• **SET EXERCISE**: Copy the records below line for line, without changing anything.

• **EXTRACTED RECORDS**:
## Start
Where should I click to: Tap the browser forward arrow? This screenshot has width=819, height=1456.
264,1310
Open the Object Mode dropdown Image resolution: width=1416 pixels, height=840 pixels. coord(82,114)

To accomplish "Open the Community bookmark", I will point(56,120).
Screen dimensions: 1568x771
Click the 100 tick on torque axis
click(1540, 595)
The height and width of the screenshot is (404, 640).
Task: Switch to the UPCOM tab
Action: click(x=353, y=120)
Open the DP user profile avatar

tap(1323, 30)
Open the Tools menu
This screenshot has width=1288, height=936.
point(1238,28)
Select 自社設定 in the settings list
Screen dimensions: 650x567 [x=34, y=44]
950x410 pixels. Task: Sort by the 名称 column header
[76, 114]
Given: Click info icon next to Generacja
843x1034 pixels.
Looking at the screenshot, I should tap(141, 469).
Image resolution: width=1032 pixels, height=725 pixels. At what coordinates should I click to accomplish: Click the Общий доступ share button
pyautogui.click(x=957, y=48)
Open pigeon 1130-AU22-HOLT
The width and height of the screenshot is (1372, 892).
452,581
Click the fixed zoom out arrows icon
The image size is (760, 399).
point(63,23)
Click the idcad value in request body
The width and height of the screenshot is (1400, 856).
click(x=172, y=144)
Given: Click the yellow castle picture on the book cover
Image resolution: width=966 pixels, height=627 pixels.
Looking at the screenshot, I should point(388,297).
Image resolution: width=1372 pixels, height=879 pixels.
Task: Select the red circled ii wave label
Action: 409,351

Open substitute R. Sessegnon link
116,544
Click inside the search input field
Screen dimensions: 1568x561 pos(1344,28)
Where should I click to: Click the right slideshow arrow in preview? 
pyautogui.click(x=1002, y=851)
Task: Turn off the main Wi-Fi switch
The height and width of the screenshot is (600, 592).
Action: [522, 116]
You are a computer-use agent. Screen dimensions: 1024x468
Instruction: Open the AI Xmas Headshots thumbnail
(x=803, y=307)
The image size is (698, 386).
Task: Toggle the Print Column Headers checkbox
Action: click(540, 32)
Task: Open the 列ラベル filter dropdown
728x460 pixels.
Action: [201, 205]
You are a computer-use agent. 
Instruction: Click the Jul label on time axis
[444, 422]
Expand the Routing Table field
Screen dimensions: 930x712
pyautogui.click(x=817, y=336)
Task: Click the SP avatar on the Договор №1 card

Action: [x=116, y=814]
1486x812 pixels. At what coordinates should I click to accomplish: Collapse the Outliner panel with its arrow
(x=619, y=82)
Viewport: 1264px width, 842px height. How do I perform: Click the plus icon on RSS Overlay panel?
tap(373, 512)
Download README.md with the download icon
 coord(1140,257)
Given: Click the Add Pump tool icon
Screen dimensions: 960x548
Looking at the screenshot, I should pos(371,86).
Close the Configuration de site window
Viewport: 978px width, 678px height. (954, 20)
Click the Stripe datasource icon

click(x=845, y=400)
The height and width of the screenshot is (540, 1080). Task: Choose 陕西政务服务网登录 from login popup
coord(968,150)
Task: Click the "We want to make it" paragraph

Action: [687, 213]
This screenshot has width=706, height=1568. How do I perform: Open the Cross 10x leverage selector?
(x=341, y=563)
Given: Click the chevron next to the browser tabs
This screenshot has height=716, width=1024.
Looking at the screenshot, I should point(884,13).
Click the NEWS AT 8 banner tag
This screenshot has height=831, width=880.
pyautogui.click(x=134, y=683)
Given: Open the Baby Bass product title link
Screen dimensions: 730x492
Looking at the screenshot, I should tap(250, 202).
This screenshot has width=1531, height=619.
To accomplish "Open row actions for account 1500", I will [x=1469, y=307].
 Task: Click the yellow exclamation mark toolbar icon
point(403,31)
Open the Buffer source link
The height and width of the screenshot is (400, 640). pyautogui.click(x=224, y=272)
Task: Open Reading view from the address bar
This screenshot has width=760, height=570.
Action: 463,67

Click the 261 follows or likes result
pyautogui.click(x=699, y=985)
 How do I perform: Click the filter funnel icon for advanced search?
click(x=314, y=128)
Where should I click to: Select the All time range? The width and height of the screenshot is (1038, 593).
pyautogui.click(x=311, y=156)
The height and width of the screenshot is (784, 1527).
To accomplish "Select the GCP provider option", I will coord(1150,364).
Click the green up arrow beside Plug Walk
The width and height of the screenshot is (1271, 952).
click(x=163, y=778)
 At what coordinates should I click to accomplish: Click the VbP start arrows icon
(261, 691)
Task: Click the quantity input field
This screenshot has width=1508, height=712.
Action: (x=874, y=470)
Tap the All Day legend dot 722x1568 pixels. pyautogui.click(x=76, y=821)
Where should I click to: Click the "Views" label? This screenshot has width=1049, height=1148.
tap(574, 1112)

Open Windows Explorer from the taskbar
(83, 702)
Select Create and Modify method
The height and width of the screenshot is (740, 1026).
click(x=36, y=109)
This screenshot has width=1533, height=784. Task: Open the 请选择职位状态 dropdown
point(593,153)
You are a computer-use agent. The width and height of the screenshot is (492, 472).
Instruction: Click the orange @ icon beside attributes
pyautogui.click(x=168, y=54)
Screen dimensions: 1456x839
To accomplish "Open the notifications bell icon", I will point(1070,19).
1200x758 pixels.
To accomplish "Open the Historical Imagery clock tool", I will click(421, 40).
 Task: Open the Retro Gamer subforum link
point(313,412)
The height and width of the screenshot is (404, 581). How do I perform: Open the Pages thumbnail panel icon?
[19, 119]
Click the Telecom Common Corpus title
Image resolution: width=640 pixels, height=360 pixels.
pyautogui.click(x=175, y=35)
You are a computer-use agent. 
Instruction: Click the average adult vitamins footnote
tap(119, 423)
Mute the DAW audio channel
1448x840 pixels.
## End
• **EXERCISE OUTPUT**:
Where should I click to: Tap the browser forward arrow? This screenshot has width=819, height=1456.
264,1310
Open the Object Mode dropdown Image resolution: width=1416 pixels, height=840 pixels. coord(82,114)

To accomplish "Open the Community bookmark", I will point(56,120).
Screen dimensions: 1568x771
Click the 100 tick on torque axis
click(1540, 595)
The height and width of the screenshot is (404, 640).
Task: Switch to the UPCOM tab
Action: click(x=353, y=120)
Open the DP user profile avatar

tap(1323, 30)
Open the Tools menu
This screenshot has width=1288, height=936.
point(1238,28)
Select 自社設定 in the settings list
Screen dimensions: 650x567 [x=34, y=44]
950x410 pixels. Task: Sort by the 名称 column header
[76, 114]
Given: Click info icon next to Generacja
843x1034 pixels.
Looking at the screenshot, I should tap(141, 469).
Image resolution: width=1032 pixels, height=725 pixels. At what coordinates should I click to accomplish: Click the Общий доступ share button
pyautogui.click(x=957, y=48)
Open pigeon 1130-AU22-HOLT
The width and height of the screenshot is (1372, 892).
452,581
Click the fixed zoom out arrows icon
The image size is (760, 399).
point(63,23)
Click the idcad value in request body
The width and height of the screenshot is (1400, 856).
click(x=172, y=144)
Given: Click the yellow castle picture on the book cover
Image resolution: width=966 pixels, height=627 pixels.
Looking at the screenshot, I should point(388,297).
Image resolution: width=1372 pixels, height=879 pixels.
Task: Select the red circled ii wave label
Action: 409,351

Open substitute R. Sessegnon link
116,544
Click inside the search input field
Screen dimensions: 1568x561 pos(1344,28)
Where should I click to: Click the right slideshow arrow in preview? 
pyautogui.click(x=1002, y=851)
Task: Turn off the main Wi-Fi switch
The height and width of the screenshot is (600, 592).
Action: [522, 116]
You are a computer-use agent. Screen dimensions: 1024x468
Instruction: Open the AI Xmas Headshots thumbnail
(x=803, y=307)
The image size is (698, 386).
Task: Toggle the Print Column Headers checkbox
Action: click(540, 32)
Task: Open the 列ラベル filter dropdown
728x460 pixels.
Action: [201, 205]
You are a computer-use agent. 
Instruction: Click the Jul label on time axis
[444, 422]
Expand the Routing Table field
Screen dimensions: 930x712
pyautogui.click(x=817, y=336)
Task: Click the SP avatar on the Договор №1 card

Action: [x=116, y=814]
1486x812 pixels. At what coordinates should I click to accomplish: Collapse the Outliner panel with its arrow
(x=619, y=82)
Viewport: 1264px width, 842px height. How do I perform: Click the plus icon on RSS Overlay panel?
tap(373, 512)
Download README.md with the download icon
 coord(1140,257)
Given: Click the Add Pump tool icon
Screen dimensions: 960x548
Looking at the screenshot, I should pos(371,86).
Close the Configuration de site window
Viewport: 978px width, 678px height. (954, 20)
Click the Stripe datasource icon

click(x=845, y=400)
The height and width of the screenshot is (540, 1080). Task: Choose 陕西政务服务网登录 from login popup
coord(968,150)
Task: Click the "We want to make it" paragraph

Action: [687, 213]
This screenshot has width=706, height=1568. How do I perform: Open the Cross 10x leverage selector?
(x=341, y=563)
Given: Click the chevron next to the browser tabs
This screenshot has height=716, width=1024.
Looking at the screenshot, I should point(884,13).
Click the NEWS AT 8 banner tag
This screenshot has height=831, width=880.
pyautogui.click(x=134, y=683)
Given: Open the Baby Bass product title link
Screen dimensions: 730x492
Looking at the screenshot, I should tap(250, 202).
This screenshot has width=1531, height=619.
To accomplish "Open row actions for account 1500", I will [x=1469, y=307].
 Task: Click the yellow exclamation mark toolbar icon
point(403,31)
Open the Buffer source link
The height and width of the screenshot is (400, 640). pyautogui.click(x=224, y=272)
Task: Open Reading view from the address bar
This screenshot has width=760, height=570.
Action: 463,67

Click the 261 follows or likes result
pyautogui.click(x=699, y=985)
 How do I perform: Click the filter funnel icon for advanced search?
click(x=314, y=128)
Where should I click to: Select the All time range? The width and height of the screenshot is (1038, 593).
pyautogui.click(x=311, y=156)
The height and width of the screenshot is (784, 1527).
To accomplish "Select the GCP provider option", I will coord(1150,364).
Click the green up arrow beside Plug Walk
The width and height of the screenshot is (1271, 952).
click(x=163, y=778)
 At what coordinates should I click to accomplish: Click the VbP start arrows icon
(261, 691)
Task: Click the quantity input field
This screenshot has width=1508, height=712.
Action: (x=874, y=470)
Tap the All Day legend dot 722x1568 pixels. pyautogui.click(x=76, y=821)
Where should I click to: Click the "Views" label? This screenshot has width=1049, height=1148.
tap(574, 1112)

Open Windows Explorer from the taskbar
(83, 702)
Select Create and Modify method
The height and width of the screenshot is (740, 1026).
click(x=36, y=109)
This screenshot has width=1533, height=784. Task: Open the 请选择职位状态 dropdown
point(593,153)
You are a computer-use agent. The width and height of the screenshot is (492, 472).
Instruction: Click the orange @ icon beside attributes
pyautogui.click(x=168, y=54)
Screen dimensions: 1456x839
To accomplish "Open the notifications bell icon", I will point(1070,19).
1200x758 pixels.
To accomplish "Open the Historical Imagery clock tool", I will click(421, 40).
 Task: Open the Retro Gamer subforum link
point(313,412)
The height and width of the screenshot is (404, 581). How do I perform: Open the Pages thumbnail panel icon?
[19, 119]
Click the Telecom Common Corpus title
Image resolution: width=640 pixels, height=360 pixels.
pyautogui.click(x=175, y=35)
You are a computer-use agent. 
Instruction: Click the average adult vitamins footnote
tap(119, 423)
Mute the DAW audio channel
1448x840 pixels.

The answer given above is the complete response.